I Ignored Baseball for Decades. Here’s What It Meant to Me This Year.

One of my happiest childhood memories is watching Kirk Gibson’s astonishing, improbable game-winning home run in the bottom of the ninth inning in Game 1 of the 1988 World Series. I was born outside of Los Angeles; the Dodgers had always been my team. I remember the image of Gibson pumping his fist as he rounded the bases, limping on two bad legs, and the sounds of delirious pandemonium in Dodger Stadium.
But I also remember, even more vividly and happily, my dad and my two brothers and I jumping and hollering in our living room as we watched the impossible happen.
I played five seasons of little league baseball with my brothers. I was terrible; I got maybe three hits in five years. I alternated between outfield and catcher. I was a decent outfielder until my eyeglass prescription could no longer keep pace with my deteriorating eyesight. It was hot, I spent most of those years on the bench, and the uniforms were scratchy and ugly. I didn’t even understand some of the arcane rules, like the infield fly rule.

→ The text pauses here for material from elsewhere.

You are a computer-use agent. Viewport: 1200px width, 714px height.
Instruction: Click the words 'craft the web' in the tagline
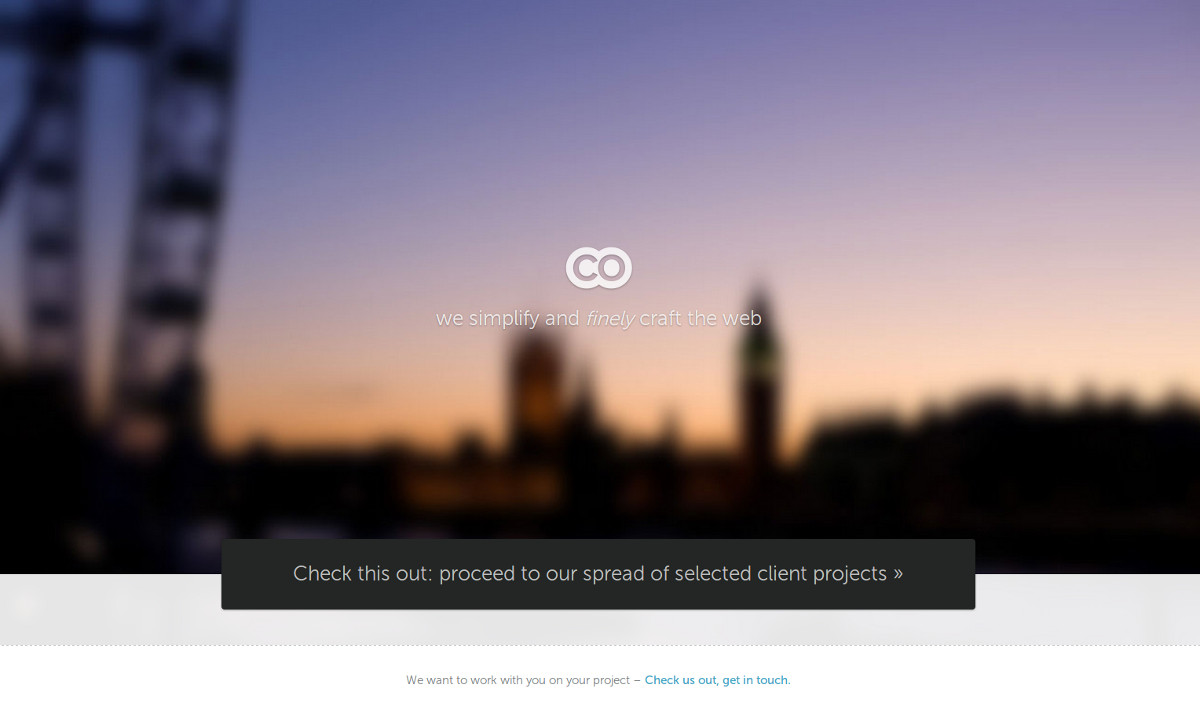[x=701, y=319]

And I wouldn’t trade the experience for anything. I cheered my brothers on. My dad watched every game. (He umpired once and earned instant notoriety when a batter swung and missed—and he called it a ball.) I got my name in the local paper when I hit a double (one of my three hits). Every morning we hurried to get the paper off our doorstep to check box scores of last night’s big league games—just a few years before the internet destroyed local papers and the box score forever.